Stated goal :: Copy each of the following entries word for word.

Extracted data entries ::

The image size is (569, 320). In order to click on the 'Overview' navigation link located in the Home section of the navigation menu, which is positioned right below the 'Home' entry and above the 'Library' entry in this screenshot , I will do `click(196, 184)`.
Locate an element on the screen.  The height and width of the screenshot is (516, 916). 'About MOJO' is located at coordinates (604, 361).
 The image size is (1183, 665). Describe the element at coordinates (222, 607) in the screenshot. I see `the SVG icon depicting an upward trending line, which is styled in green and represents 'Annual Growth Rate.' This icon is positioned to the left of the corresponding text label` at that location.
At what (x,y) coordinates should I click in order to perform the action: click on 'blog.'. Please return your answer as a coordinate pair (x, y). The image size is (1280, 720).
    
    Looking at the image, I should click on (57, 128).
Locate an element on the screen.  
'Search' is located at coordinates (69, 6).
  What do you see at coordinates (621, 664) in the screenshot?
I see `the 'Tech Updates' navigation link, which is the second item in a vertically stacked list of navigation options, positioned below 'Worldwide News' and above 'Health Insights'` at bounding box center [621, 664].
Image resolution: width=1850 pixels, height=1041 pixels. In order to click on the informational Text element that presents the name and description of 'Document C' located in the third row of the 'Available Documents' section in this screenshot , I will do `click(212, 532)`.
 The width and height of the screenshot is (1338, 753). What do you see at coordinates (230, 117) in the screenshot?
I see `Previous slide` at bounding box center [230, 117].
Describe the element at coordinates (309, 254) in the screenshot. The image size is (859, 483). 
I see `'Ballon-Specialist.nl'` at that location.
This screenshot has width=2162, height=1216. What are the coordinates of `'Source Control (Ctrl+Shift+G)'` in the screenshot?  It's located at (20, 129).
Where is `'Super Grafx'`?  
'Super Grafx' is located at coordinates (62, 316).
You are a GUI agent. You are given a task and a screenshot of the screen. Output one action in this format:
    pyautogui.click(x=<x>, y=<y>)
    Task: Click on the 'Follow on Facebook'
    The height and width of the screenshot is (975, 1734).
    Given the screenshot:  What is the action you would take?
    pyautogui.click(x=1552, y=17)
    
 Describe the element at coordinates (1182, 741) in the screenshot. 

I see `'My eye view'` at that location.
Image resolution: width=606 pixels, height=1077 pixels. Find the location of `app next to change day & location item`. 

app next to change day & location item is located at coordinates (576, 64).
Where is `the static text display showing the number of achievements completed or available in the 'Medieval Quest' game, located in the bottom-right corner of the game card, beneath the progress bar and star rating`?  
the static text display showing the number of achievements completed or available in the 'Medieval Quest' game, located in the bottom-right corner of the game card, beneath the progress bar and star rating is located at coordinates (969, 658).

Output ::
The image size is (569, 320). In order to click on the 'Overview' navigation link located in the Home section of the navigation menu, which is positioned right below the 'Home' entry and above the 'Library' entry in this screenshot , I will do `click(196, 184)`.
Locate an element on the screen.  The height and width of the screenshot is (516, 916). 'About MOJO' is located at coordinates (604, 361).
 The image size is (1183, 665). Describe the element at coordinates (222, 607) in the screenshot. I see `the SVG icon depicting an upward trending line, which is styled in green and represents 'Annual Growth Rate.' This icon is positioned to the left of the corresponding text label` at that location.
At what (x,y) coordinates should I click in order to perform the action: click on 'blog.'. Please return your answer as a coordinate pair (x, y). The image size is (1280, 720).
    
    Looking at the image, I should click on (57, 128).
Locate an element on the screen.  
'Search' is located at coordinates (69, 6).
  What do you see at coordinates (621, 664) in the screenshot?
I see `the 'Tech Updates' navigation link, which is the second item in a vertically stacked list of navigation options, positioned below 'Worldwide News' and above 'Health Insights'` at bounding box center [621, 664].
Image resolution: width=1850 pixels, height=1041 pixels. In order to click on the informational Text element that presents the name and description of 'Document C' located in the third row of the 'Available Documents' section in this screenshot , I will do `click(212, 532)`.
 The width and height of the screenshot is (1338, 753). What do you see at coordinates (230, 117) in the screenshot?
I see `Previous slide` at bounding box center [230, 117].
Describe the element at coordinates (309, 254) in the screenshot. The image size is (859, 483). 
I see `'Ballon-Specialist.nl'` at that location.
This screenshot has width=2162, height=1216. What are the coordinates of `'Source Control (Ctrl+Shift+G)'` in the screenshot?  It's located at (20, 129).
Where is `'Super Grafx'`?  
'Super Grafx' is located at coordinates (62, 316).
You are a GUI agent. You are given a task and a screenshot of the screen. Output one action in this format:
    pyautogui.click(x=<x>, y=<y>)
    Task: Click on the 'Follow on Facebook'
    The height and width of the screenshot is (975, 1734).
    Given the screenshot:  What is the action you would take?
    pyautogui.click(x=1552, y=17)
    
 Describe the element at coordinates (1182, 741) in the screenshot. 

I see `'My eye view'` at that location.
Image resolution: width=606 pixels, height=1077 pixels. Find the location of `app next to change day & location item`. 

app next to change day & location item is located at coordinates (576, 64).
Where is `the static text display showing the number of achievements completed or available in the 'Medieval Quest' game, located in the bottom-right corner of the game card, beneath the progress bar and star rating`?  
the static text display showing the number of achievements completed or available in the 'Medieval Quest' game, located in the bottom-right corner of the game card, beneath the progress bar and star rating is located at coordinates (969, 658).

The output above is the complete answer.